Every time I read “The Fish” it speaks to something different. The first time I read it, I was convinced that it was about the inevitable realization and last fight of death. In literal terms, I think that this poem is successful in showing that. It’s easy to get lost in the descriptive details. My favorite lines were “I stared and stared and victory filled up/the little rented boat/from the pool of bilge/ where oil had spread a rainbow around the rusted engine.” I fell in love with these lines because it reminded me of the slippery love/anti love and triumph/victory that can be applied to any situation in writing. I was amazed how linear and cohesive all the images felt. Even reading the poem out loud was swift and rolled off the tongue easily. The couple of jarring lines added to the effect of disruption in the poem, which aided to the personal experience I felt. I wasn’t just thinking about this fish, I was thinking about myself.

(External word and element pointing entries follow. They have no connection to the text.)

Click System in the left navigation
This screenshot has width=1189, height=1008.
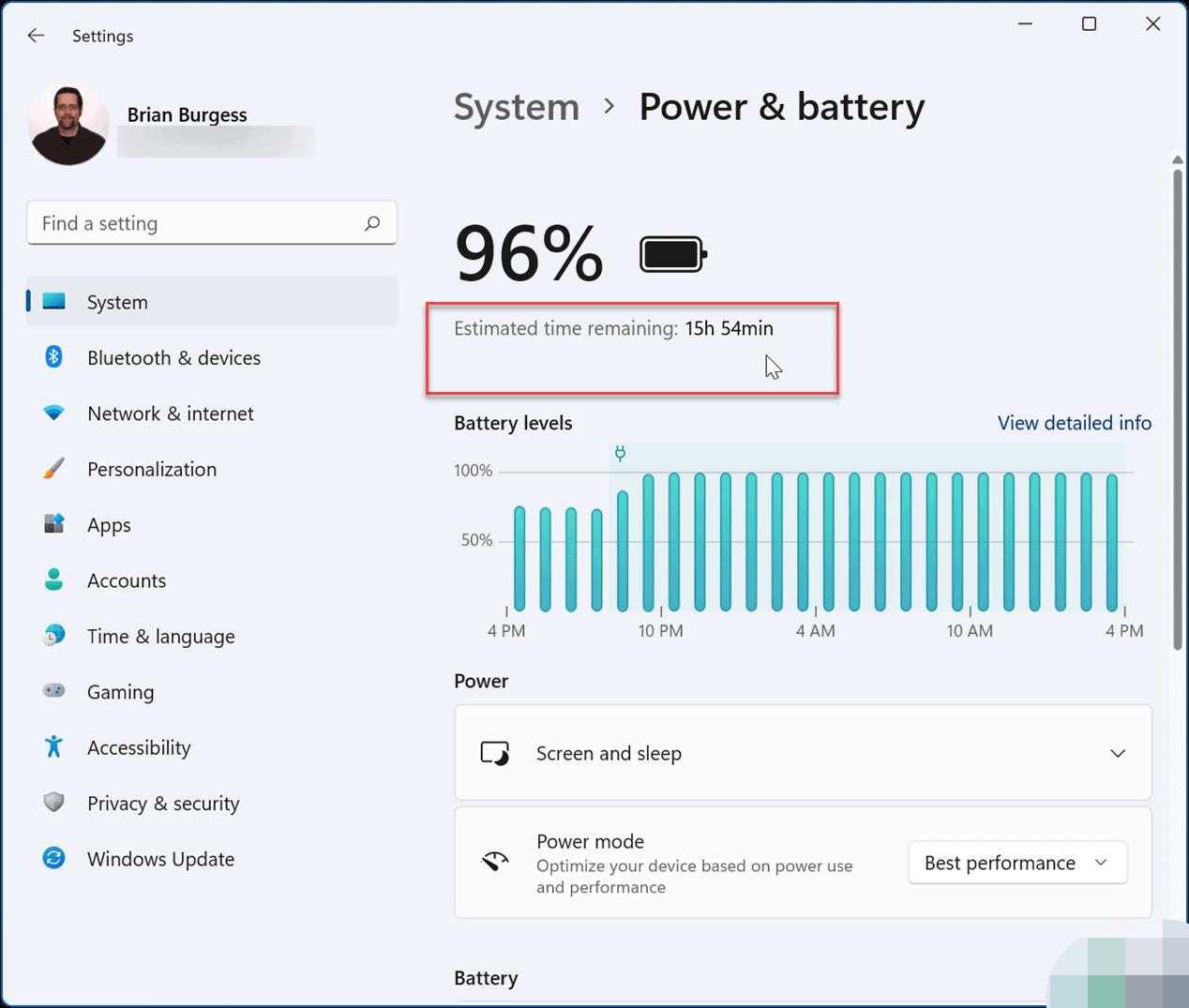117,301
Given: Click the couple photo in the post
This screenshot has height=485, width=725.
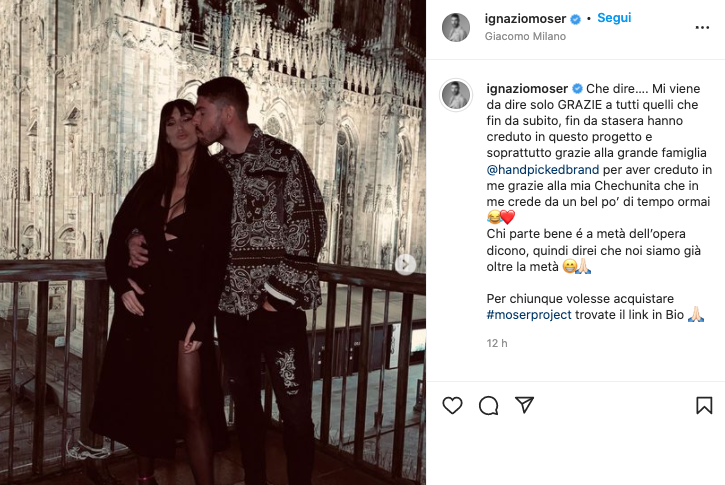Looking at the screenshot, I should [213, 242].
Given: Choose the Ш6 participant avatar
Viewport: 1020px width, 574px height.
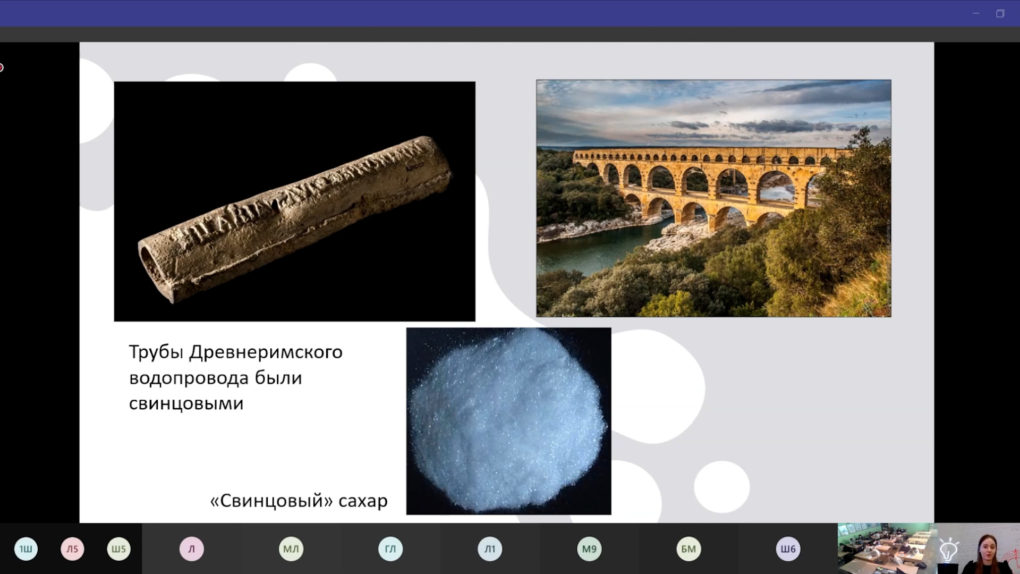Looking at the screenshot, I should click(x=788, y=549).
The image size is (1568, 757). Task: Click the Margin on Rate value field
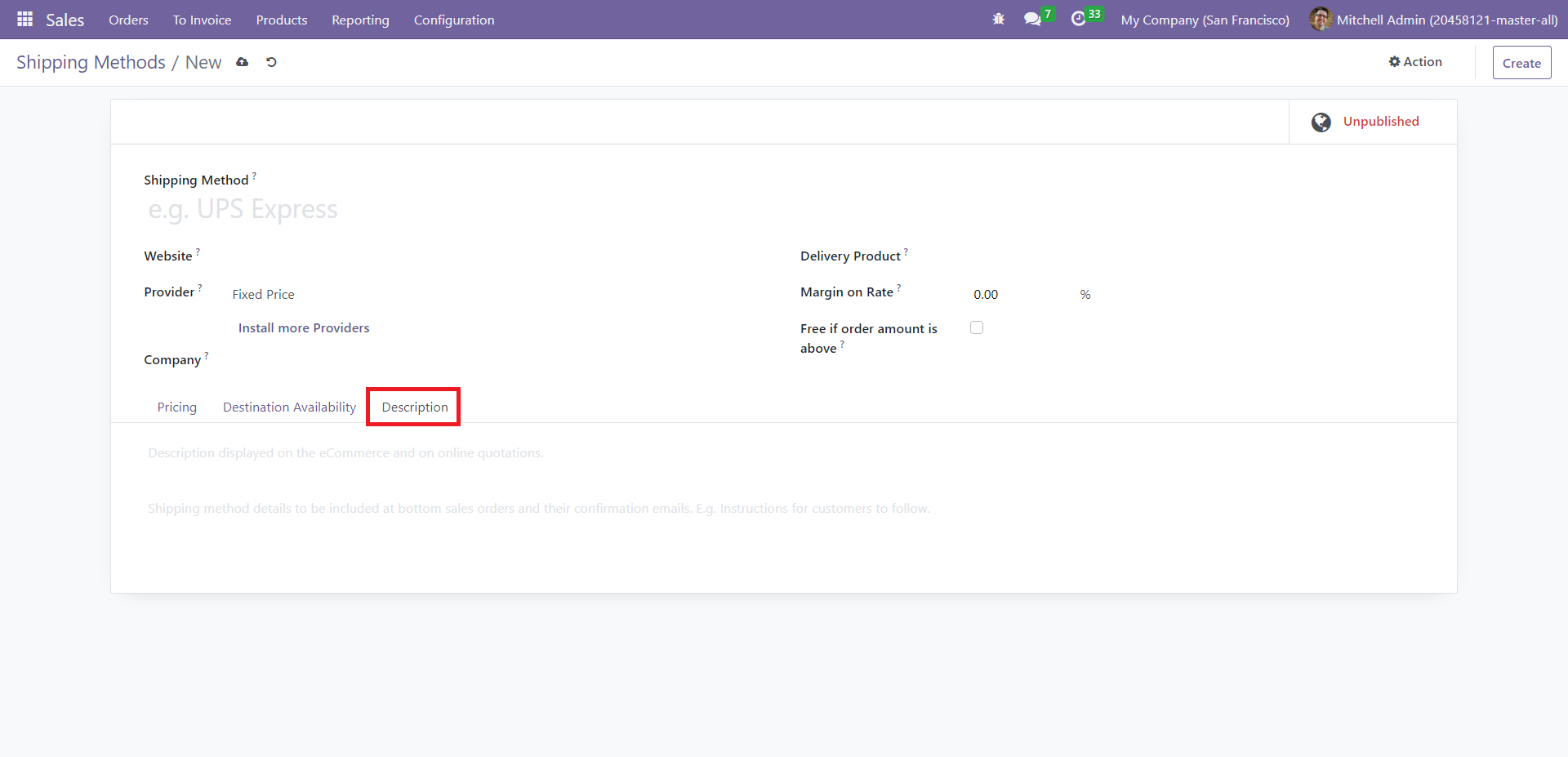1021,294
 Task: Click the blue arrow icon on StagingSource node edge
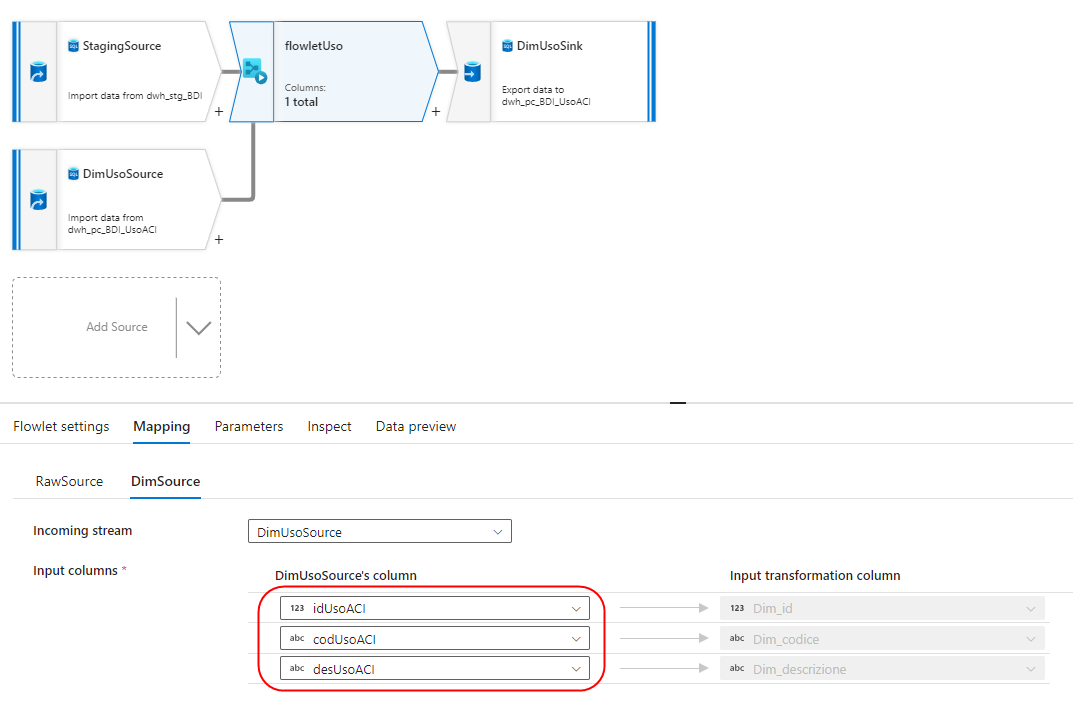[x=37, y=71]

Reading this poem when I was going through insecurities in my own writing has made me question if other writers feel the same. Recently, I learned that Elizabeth bishop went through countless and countless drafts of the poem before finally publishing it. She held on to the poem for years, probably altering a couple of words or staying up all night not knowing what was missing. Keeping the poem for so many years makes me wonder when Elizabeth decided that the poem was finally “done.” After reading the poem again, at a different point in my writing, I can see the vulnerability and beauty of the fish as symbolism of who the speaker is. Every time I read the poem, I find myself learning new things about myself and how I am feeling, solely based on the mood I am in. “The Fish” is coated in metaphors and descriptive language that speaks nothing but truth and identity.